そして、「個人賞 音響・パフォーマンス部門」受賞の宮野真守さんは、「ゾンビランドサガ」における巽幸太郎の演技が評価されての受賞となった。

 

「ゾンビランドサガ」境宗久監督



コンペティション部門

最後は「コンペティション部門」。この賞は、独創的で強いメッセージ性を持ち、新たな可能性を秘めた、長編、短編アニメーション作品の中から、もっとも優秀な作品に賞を授与するもの。
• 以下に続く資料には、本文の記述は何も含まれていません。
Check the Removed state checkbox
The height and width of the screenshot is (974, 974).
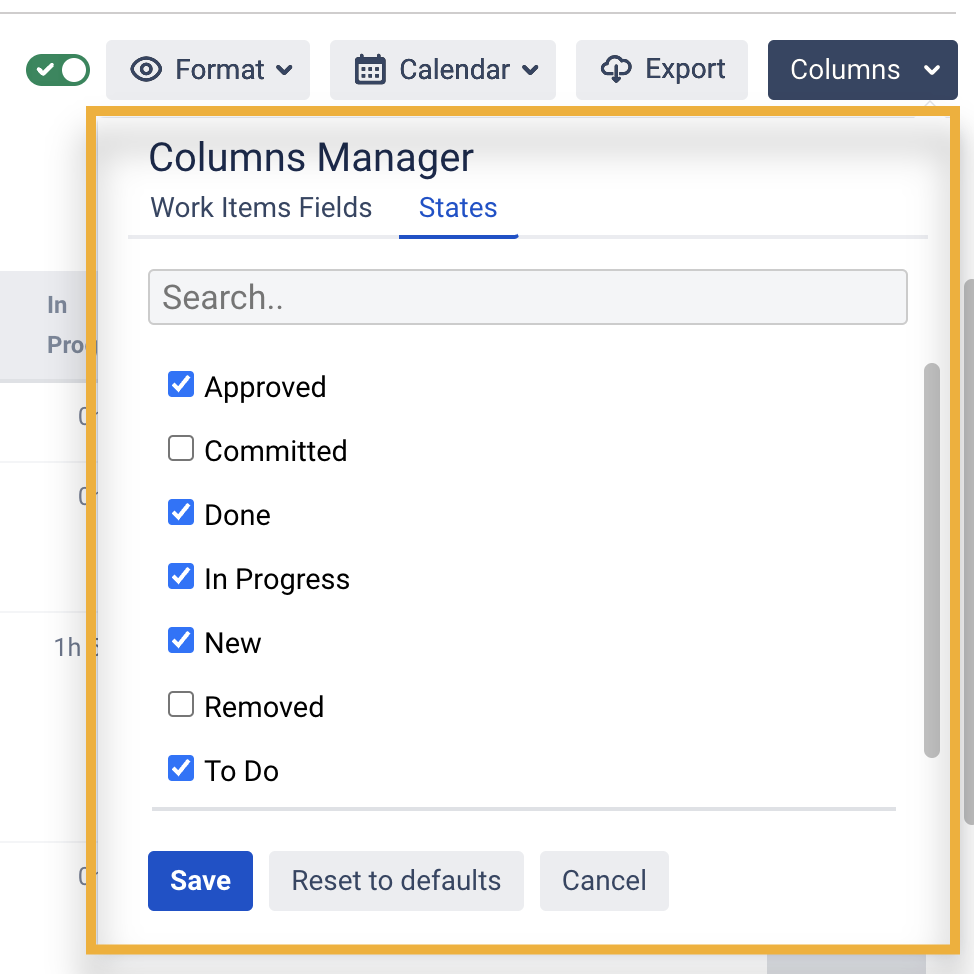181,705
今回、上映時間60分以上の長編作品は15の国と地域より20作品が、30分未満の短編作品は773作品がそれぞれ応募され、最終的に長編4作品、短編31作品がノミネートされた。

受賞作品は以下の通り。

 

・豊島区長賞 黄昏のクインテット(五重奏)/ジェ・ウォン監督/中国

・短編アニメーション優秀賞 聖者の機械 6 – 前へ進め/ジョジー・マリス監督/スペイン・フランス

・長編アニメーション優秀賞 パチャママ/ファン・アンティン監督/フランス・ルクセンブルク・カナダ

・短編アニメーショングランプリ 花咲く道 11歳/ニンケ・ドゥーツ監督/ベルギー・オランダ

・長編アニメーショングランプリ アナザー デイ オブ ライフ/ラウル・デ・ラ・フエンテ監督&ダミアン・ネノウ監督/ポーランド・スペイン・ベルギー・ドイツ・ハンガリー

 

いずれも高い芸術性と社会的なメッセージを内包しており、いずれも見ごたえのある作品だったが、その中でも上記の5作品が受賞した。

高野之夫豊島区長(左)とジェ・ウォン監督

 

ビデオメッセージでコメントするニンケ・ドゥーツ監督

 

多羅尾光睦 東京都副知事(左)とダミアン・ネノウ監督

 

受賞作品の発表を受けて、竹内ディレクターは「審査員の皆さんには、TAAFの選考の柱である先進性、オリジナリティ、大衆性、技術力を理解しながら、TAAFにふさわしい作品を選んでいただいた。皆さんは非常に悩みながら、お互いに意見を交わしながら、妥協なく作品を選んでくださいました」とコンペティション部門の総評を述べた。

 

最後に、副実行委員長の南雅彦さんが登壇。

「功労部門の皆様方が作られたアニメを観て、育って、今、私はアニメーションを毎日作っています。子どもたちのワークショップ『アニメ水族館』では、紙やごみ袋が動き出すことでひとつのアニメーションになるということを見せていただきました。そういったストップモーションアニメから、我々がいつも作っている手書きの2Dアニメ、そして3DCGアニメなど、我々は多くの表現を持つことができています。そういった、われわれ作り手側のイマジネーションが世界に届けられる時代になったことが嬉しいです。来年もまた皆さんとここでお会いして、楽しいフェスティバルにできればと思います」の言葉で授賞式は閉会となった。

 

 

こうして4日間にわたって開催された「TAAF2019」は、本授賞式後に、池袋・新文芸坐で開催された「コンペティション部門 グランプリ作品上映」をもって終了となった。